* **TUGAS ANDA**
Tuliskan ulang bagian teks sumber di bawah, mulai dari "Presiden Susilo Bambang" hingga "Lukman Hakim Saefuddin.", tanpa mengubah satu kata pun.

* **TEKS SUMBER**
....................
Busro dan Bambang bahkan sudah mendapat restu politik dari Senayan, meski dukungan tersebut lebih bersifat personil. “Atas nama pribadi saya melihat kedua nama tersebut memiliki kepatutan, kecocokan, dan kepantasan untuk menduduki jabatan Jaksa Agung," kata Wakil Ketua DPR, Pramono Anung.
Presiden Susilo Bambang Yudhoyono (SBY) tidak perlu mencari pengganti Hendarman sebagai jaksa agung, tetapi cukup memilih kandidat Ketua Komisi Pemberantan Korupsi (KPK) yang tidak dipilih DPR. "Busyro Muqoddas dan Bambang Widjojanto sama-sama punya modal kuat benahi institusi kejaksaan," ujar politisi PPP Lukman Hakim Saefuddin.
....................
* **KUTIPAN SUMBER**
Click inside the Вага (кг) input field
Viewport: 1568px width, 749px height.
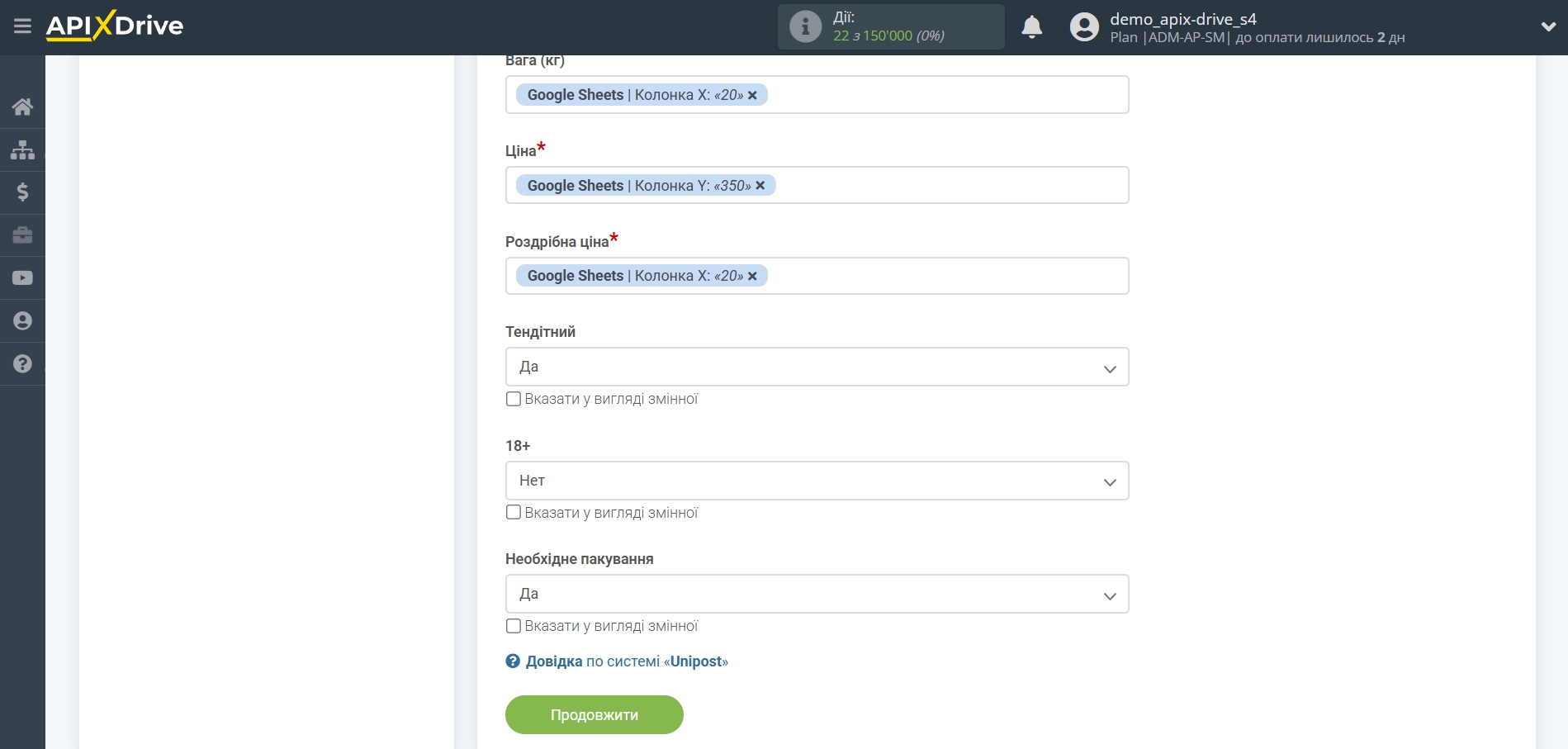click(941, 95)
....................
* **JAWABAN LATIHAN**
Presiden Susilo Bambang Yudhoyono (SBY) tidak perlu mencari pengganti Hendarman sebagai jaksa agung, tetapi cukup memilih kandidat Ketua Komisi Pemberantan Korupsi (KPK) yang tidak dipilih DPR. "Busyro Muqoddas dan Bambang Widjojanto sama-sama punya modal kuat benahi institusi kejaksaan," ujar politisi PPP Lukman Hakim Saefuddin.